GOP senator targets consumer bureau arbitration rule for repeal

Sen. Tom Cotton (R-Ark.) said Tuesday morning he would seek the repeal of a new Consumer Financial Protection Bureau (CFPB) rule cracking down on arbitration clauses in customer contracts with financial firms.

Cotton said in a statement that CFPB had “gone rogue again” with a rule released Monday meant to prevent credit card companies and banks from blocking class-action lawsuits with arbitration clauses.

The conservative senator and frequent CFPB critic said he had begun the process of repealing the rule through the Congressional Review Act. The law, which allows Congress to eliminate rules finalized within a certain timeframe, has been used frequently this year on regulations enacted late in President Obama’s term.

“The Bureau’s new rule on arbitration clauses ignores the consumer benefits of arbitration and treats Arkansans like helpless children, incapable of making business decisions in their own best interests,” Cotton said. “The last thing Americans need is more anti-business regulation that will prompt frivolous lawsuits while hurting consumers.”

Cotton’s announcement is the first congressional action to rescind the rule. House Financial Services Committee Chairman Jeb Hensarling (R-Texas), senior U.S. Chamber of Commerce officials and major bank lobbying groups have already called for it to be repealed.

House Republicans are largely united in opposition to the arbitration rule and the CFPB, but repeal efforts could falter in the Senate, where there’s a slimmer GOP majority. Only three Republican holdouts there could sink a congressional review repeal, and Democrats are unlikely to vote against the CFPB rule.

The new CFPB rule forces companies to write arbitration clauses in ways that wouldn’t prevent consumers from joining class-action lawsuits. It also forces financial firms to hand over information about “initial claims and counterclaims, answers to these claims and counterclaims, and awards issued in arbitration.”

The CFPB will also collect “correspondence companies receive from arbitration administrators regarding a company’s non-payment of arbitration fees and its failure to follow the arbitrator’s fairness standards,” it said Monday.

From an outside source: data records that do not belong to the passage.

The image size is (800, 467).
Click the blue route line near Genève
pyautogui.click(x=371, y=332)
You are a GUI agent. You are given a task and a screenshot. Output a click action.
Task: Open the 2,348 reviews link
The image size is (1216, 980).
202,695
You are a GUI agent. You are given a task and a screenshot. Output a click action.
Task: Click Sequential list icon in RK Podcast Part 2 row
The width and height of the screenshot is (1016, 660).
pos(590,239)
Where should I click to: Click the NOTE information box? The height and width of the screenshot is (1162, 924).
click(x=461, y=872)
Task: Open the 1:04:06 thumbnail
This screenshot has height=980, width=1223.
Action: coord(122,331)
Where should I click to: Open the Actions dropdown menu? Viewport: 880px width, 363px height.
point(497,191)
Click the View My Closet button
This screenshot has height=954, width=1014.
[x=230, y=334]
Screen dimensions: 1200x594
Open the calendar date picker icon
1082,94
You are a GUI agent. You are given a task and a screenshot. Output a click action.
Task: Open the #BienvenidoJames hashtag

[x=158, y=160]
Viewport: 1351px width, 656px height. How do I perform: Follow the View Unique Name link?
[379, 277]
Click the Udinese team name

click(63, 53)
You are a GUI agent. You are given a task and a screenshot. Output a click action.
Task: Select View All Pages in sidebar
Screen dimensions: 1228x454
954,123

The agency said the review will allow the CFPB to judge whether the process is fair, and that redacted information received would be published in July 2019.

The rule will take effect in 60 days and apply to contracts that begin 180 days after that.

CFPB Director Richard Cordray said Monday that he knew the rule could be repealed by Congress, adding that he felt obligated to do what he thought was best for the American people.